The chart below, which you can click on for greater detail, shows that N-able had US$334.5m in debt in March 2024; about the same as the year before. However, because it has a cash reserve of US$139.2m, its net debt is less, at about US$195.3m.
How Strong Is N-able's Balance Sheet?
According to the last reported balance sheet, N-able had liabilities of US$73.8m due within 12 months, and liabilities of US$367.1m due beyond 12 months. Offsetting this, it had US$139.2m in cash and US$50.2m in receivables that were due within 12 months. So its liabilities outweigh the sum of its cash and (near-term) receivables by US$251.4m.
Since publicly traded N-able shares are worth a total of US$2.33b, it seems unlikely that this level of liabilities would be a major threat. Having said that, it's clear that we should continue to monitor its balance sheet, lest it change for the worse.
We use two main ratios to inform us about debt levels relative to earnings. The first is net debt divided by earnings before interest, tax, depreciation, and amortization (EBITDA), while the second is how many times its earnings before interest and tax (EBIT) covers its interest expense (or its interest cover, for short). The advantage of this approach is that we take into account both the absolute quantum of debt (with net debt to EBITDA) and the actual interest expenses associated with that debt (with its interest cover ratio).
While N-able has a quite reasonable net debt to EBITDA multiple of 2.2, its interest cover seems weak, at 2.4. This does suggest the company is paying fairly high interest rates.

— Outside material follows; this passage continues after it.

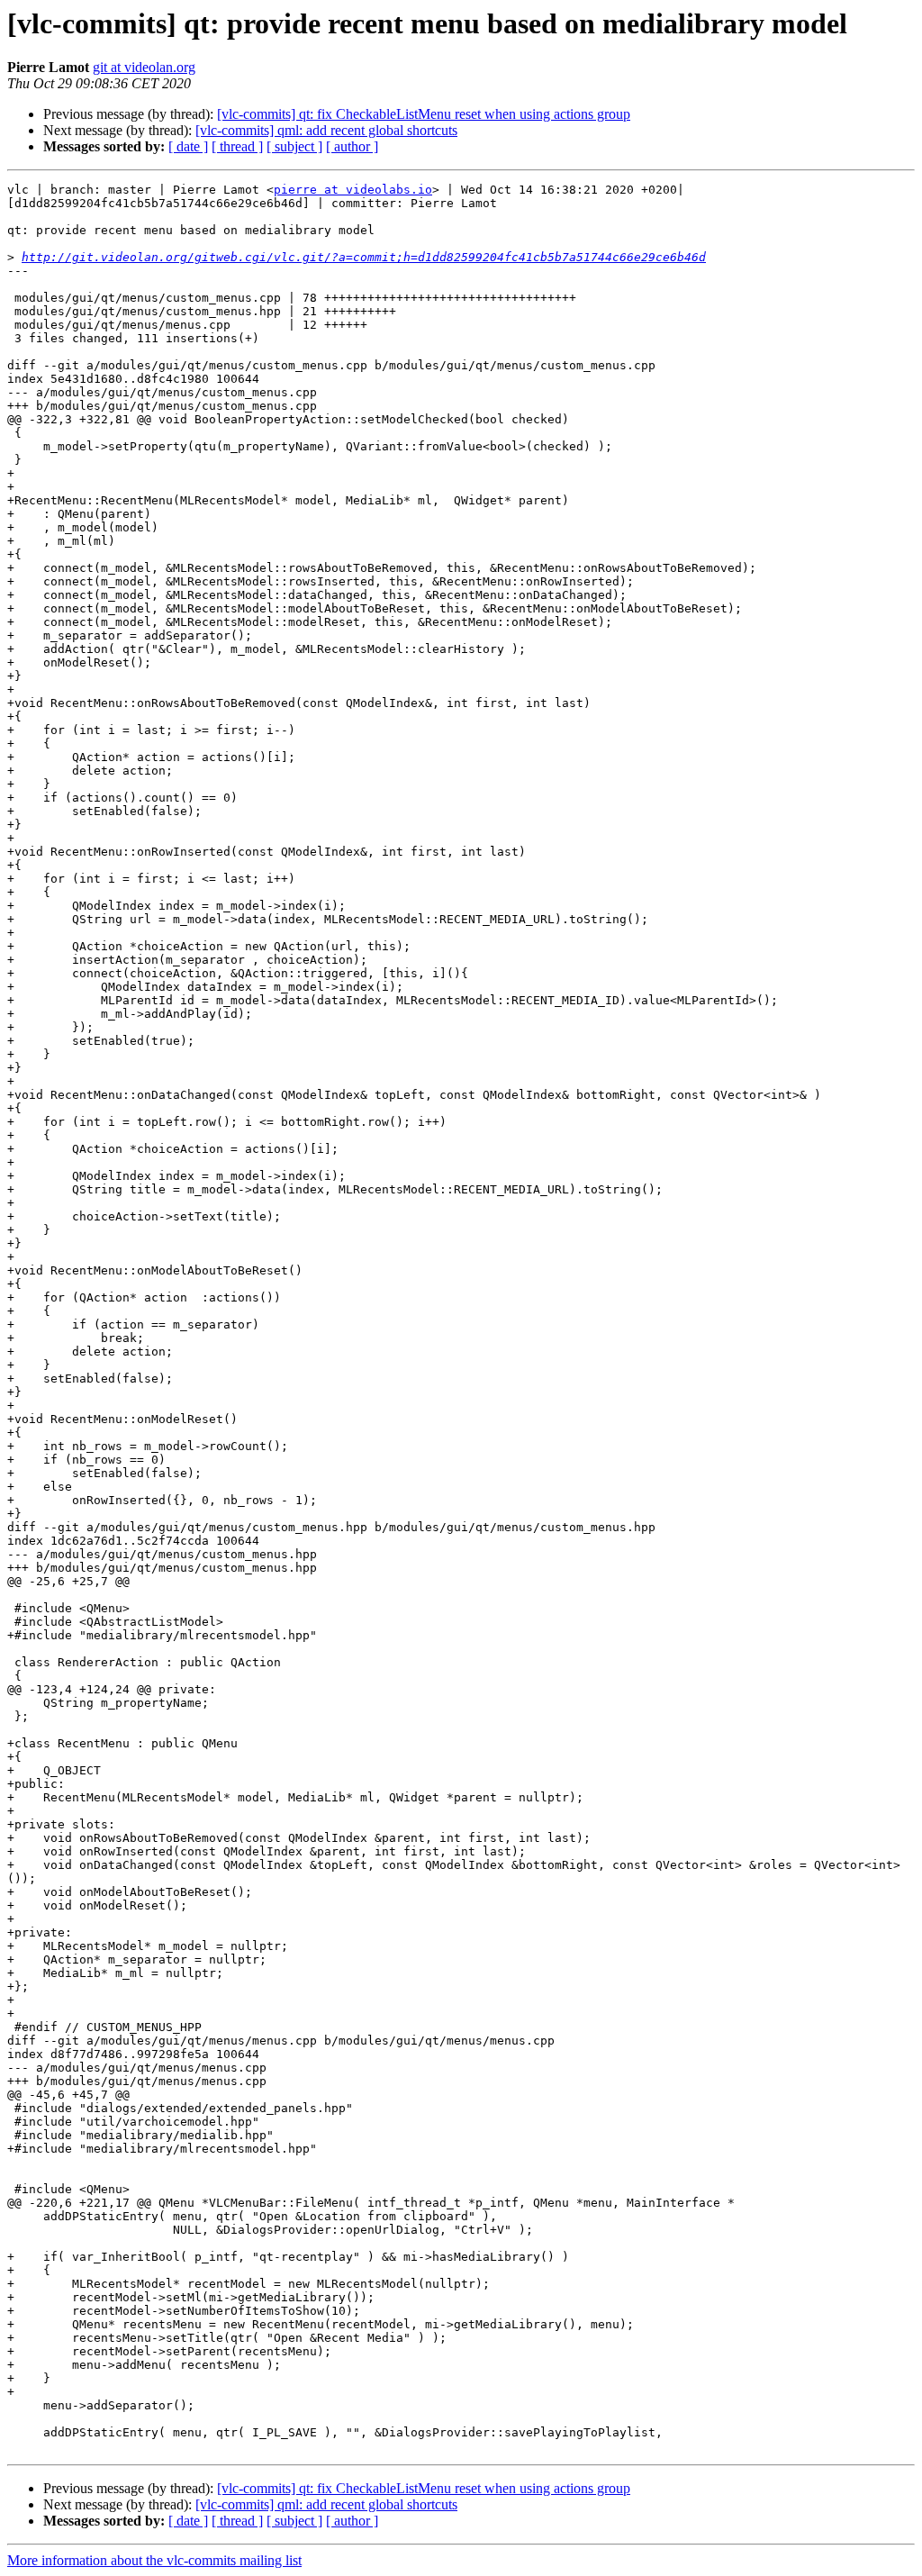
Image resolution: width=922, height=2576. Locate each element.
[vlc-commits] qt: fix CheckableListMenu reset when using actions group (423, 114)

Either way there's no doubt the stock is using meaningful leverage. Importantly, N-able grew its EBIT by 36% over the last twelve months, and that growth will make it easier to handle its debt. When analysing debt levels, the balance sheet is the obvious place to start. But ultimately the future profitability of the business will decide if N-able can strengthen its balance sheet over time. So if you're focused on the future you can check out this free report showing analyst profit forecasts.
But our final consideration is also important, because a company cannot pay debt with paper profits; it needs cold hard cash. So it's worth checking how much of that EBIT is backed by free cash flow. During the last three years, N-able produced sturdy free cash flow equating to 74% of its EBIT, about what we'd expect. This cold hard cash means it can reduce its debt when it wants to.
Our View
Happily, N-able's impressive EBIT growth rate implies it has the upper hand on its debt. But we must concede we find its interest cover has the opposite effect. Taking all this data into account, it seems to us that N-able takes a pretty sensible approach to debt. While that brings some risk, it can also enhance returns for shareholders. Of course, we wouldn't say no to the extra confidence that we'd gain if we knew that N-able insiders have been buying shares: if you're on the same wavelength, you can find out if insiders are buying by clicking this link.
Of course, if you're the type of investor who prefers buying stocks without the burden of debt, then don't hesitate to discover our exclusive list of net cash growth stocks, today.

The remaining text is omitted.